Dscam1 Controls Presynaptic Terminal Size to Regulate Synaptic Structure and Function in a Central Motor Circuit

The Drosophila giant fiber system is a well-characterized escape circuit that enables precise investigation of synaptic development and function. Here, we examined the role of the cell adhesion molecule Dscam1 in shaping presynaptic architecture and supporting circuit performance. Using RNAi-mediated knockdown of Dscam1 in giant fiber interneurons, we observed reduced presynaptic terminal volume, smaller synapse interfaces, and reduced levels of electrical (Shak-B) and chemical (Bruchpilot) synaptic proteins.
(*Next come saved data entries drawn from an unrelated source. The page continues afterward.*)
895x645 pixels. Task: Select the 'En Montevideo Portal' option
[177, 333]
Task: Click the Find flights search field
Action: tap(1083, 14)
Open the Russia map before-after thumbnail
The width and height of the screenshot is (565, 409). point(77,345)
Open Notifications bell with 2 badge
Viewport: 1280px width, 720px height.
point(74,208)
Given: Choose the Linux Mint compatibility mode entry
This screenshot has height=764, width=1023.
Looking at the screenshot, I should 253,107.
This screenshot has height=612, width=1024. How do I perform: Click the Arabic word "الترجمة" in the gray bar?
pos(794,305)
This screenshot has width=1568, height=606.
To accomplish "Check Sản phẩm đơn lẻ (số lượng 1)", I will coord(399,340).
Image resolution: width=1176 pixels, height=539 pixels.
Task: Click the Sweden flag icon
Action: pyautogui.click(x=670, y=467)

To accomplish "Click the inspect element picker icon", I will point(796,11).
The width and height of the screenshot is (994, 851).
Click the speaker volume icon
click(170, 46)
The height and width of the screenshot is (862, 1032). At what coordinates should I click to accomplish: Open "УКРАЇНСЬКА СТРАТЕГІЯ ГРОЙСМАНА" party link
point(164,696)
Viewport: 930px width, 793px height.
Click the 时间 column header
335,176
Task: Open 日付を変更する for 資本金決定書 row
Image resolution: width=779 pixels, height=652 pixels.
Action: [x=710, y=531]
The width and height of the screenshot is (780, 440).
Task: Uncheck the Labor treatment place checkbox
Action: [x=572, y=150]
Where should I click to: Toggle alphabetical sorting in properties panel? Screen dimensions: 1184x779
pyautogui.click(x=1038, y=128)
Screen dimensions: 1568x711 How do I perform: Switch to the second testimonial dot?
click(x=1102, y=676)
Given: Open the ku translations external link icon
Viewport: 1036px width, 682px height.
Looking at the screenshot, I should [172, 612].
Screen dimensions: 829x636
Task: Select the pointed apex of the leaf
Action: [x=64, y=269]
Despite this reduction in overall abundance, protein localization and density remained unchanged. Functionally, Dscam1 knockdown impaired circuit performance, both increasing latency and reducing success at high frequency demand. Correlation and principal component analysis of our data set show that anatomical variables, particularly presynaptic terminal size, best predicted circuit output. These findings identify Dscam1 as a key developmental regulator of presynaptic terminal size, linking early axon terminal elaboration to adult synaptic function in a central motor circuit. More broadly, our results exemplify a volumetric scaling model where available presynaptic area constrains the distribution of synaptic proteins, both electrical and chemical.